Fig. 1: Copy number variation of TCAF SDs in a collection of diverse human and nonhuman samples.

Copy numbers were estimated using a read-depth-based genotyping method. a Copy number heatmaps, where each row represents the CN of a sample over the TCAF locus. The colored arrows (A, B, and C) represent the three major SD blocks in this region. The white area in the middle represents the gap present in the human reference genome (GRCh38). The two white boxes show a putative interlocus gene conversion event that correlates with latitudinal locations of populations (Supplementary Figs. 16–20).

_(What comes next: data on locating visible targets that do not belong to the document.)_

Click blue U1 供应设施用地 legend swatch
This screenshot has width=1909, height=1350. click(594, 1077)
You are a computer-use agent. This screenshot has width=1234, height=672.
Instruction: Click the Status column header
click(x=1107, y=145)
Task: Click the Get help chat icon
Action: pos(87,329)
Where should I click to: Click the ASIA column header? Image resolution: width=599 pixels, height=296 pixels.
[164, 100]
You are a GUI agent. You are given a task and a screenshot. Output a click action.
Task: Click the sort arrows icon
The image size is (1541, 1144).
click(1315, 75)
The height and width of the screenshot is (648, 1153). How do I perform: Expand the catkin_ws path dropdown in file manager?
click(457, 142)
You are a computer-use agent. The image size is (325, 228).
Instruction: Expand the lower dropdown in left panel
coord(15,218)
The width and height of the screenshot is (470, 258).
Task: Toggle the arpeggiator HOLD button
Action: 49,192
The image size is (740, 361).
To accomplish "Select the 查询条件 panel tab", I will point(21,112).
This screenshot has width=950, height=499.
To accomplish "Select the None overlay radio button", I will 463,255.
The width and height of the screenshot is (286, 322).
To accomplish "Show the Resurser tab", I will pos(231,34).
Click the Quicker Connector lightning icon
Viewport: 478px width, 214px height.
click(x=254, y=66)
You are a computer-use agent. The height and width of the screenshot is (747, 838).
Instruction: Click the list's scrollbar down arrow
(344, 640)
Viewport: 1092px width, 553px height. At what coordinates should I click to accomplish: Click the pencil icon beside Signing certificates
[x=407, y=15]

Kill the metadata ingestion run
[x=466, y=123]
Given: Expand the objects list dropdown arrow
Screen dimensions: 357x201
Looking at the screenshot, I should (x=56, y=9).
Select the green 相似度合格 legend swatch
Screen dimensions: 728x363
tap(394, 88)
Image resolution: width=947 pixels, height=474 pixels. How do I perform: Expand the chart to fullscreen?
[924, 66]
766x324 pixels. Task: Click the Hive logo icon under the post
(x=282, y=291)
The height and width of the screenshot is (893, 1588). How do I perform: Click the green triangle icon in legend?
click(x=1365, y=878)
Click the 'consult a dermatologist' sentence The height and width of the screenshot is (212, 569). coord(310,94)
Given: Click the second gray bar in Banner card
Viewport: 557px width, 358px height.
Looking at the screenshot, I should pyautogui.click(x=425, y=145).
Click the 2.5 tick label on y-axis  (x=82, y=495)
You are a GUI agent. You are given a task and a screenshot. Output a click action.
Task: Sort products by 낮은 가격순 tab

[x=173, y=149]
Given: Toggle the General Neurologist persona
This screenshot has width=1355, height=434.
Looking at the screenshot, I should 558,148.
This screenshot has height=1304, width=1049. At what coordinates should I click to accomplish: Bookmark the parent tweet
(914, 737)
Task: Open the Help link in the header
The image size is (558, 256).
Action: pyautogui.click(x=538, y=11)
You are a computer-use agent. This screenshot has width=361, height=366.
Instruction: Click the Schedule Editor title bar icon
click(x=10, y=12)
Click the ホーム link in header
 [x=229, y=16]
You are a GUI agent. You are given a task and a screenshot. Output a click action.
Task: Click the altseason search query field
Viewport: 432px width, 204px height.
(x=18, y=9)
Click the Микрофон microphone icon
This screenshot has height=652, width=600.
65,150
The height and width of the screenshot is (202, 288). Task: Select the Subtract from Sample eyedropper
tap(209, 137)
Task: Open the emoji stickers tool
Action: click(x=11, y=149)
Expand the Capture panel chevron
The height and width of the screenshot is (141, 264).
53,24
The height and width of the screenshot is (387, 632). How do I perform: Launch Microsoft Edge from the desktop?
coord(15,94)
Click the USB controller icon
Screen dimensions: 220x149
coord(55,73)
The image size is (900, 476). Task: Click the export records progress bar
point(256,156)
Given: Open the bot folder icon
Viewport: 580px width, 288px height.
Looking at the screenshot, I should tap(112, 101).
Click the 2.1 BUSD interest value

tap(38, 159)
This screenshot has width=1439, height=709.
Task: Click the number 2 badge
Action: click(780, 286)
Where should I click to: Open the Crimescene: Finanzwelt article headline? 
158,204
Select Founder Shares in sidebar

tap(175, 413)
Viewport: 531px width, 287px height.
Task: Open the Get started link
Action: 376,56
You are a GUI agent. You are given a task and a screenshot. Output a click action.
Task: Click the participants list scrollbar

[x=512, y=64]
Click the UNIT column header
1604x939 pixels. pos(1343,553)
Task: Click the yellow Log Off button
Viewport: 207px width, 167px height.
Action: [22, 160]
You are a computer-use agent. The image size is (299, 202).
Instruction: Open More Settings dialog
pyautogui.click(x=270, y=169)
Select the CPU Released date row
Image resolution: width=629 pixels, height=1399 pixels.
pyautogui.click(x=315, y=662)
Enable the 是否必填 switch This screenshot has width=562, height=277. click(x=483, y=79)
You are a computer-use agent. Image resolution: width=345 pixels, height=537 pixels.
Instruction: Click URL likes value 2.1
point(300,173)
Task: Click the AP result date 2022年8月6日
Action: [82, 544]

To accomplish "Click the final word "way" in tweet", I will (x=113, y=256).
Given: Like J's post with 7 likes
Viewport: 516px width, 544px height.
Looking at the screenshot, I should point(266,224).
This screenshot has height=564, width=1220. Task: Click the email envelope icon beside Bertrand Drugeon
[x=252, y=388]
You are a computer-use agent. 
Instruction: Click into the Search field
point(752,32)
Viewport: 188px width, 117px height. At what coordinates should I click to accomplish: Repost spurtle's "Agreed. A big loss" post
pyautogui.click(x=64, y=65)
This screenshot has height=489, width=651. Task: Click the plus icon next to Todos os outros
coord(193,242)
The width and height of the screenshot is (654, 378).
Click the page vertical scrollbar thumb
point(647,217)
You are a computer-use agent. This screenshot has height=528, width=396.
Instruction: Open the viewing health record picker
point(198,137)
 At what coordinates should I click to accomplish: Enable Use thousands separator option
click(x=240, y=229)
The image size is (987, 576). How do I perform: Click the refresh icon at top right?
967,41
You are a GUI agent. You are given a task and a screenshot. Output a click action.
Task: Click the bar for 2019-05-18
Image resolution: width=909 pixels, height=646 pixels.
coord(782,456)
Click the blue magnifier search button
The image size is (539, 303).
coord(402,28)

Dark green bars at the bottom indicate the unique diploid sequences used for downstream phylogenetic and population genetic analyses (chr7:143,501,000–143,521,000, chr7:143,729,525–143,741,525, chr7:143,875,000–143,895,000 [GRCh38]). b Distributions of the overall TCAF CN genotypes among samples from nonhuman great apes, archaic hominins, and modern humans using a representative region (chr7:143,615,002–143,624,482). c Geographic distribution of the overall TCAF CN genotypes in the 54 Human Genome Diversity Project (HGDP) populations and the nonhuman great ape samples. Geo-coordinates for the populations are listed in Supplementary Data 8. Pie charts show the CN frequency distribution for a given population. The map was created using the R packages rgdal (v1.5), scatterpie (v0.1.6), and Natural Earth. Note that the color scheme is slightly different from those in the CN heatmaps in Fig. 1a.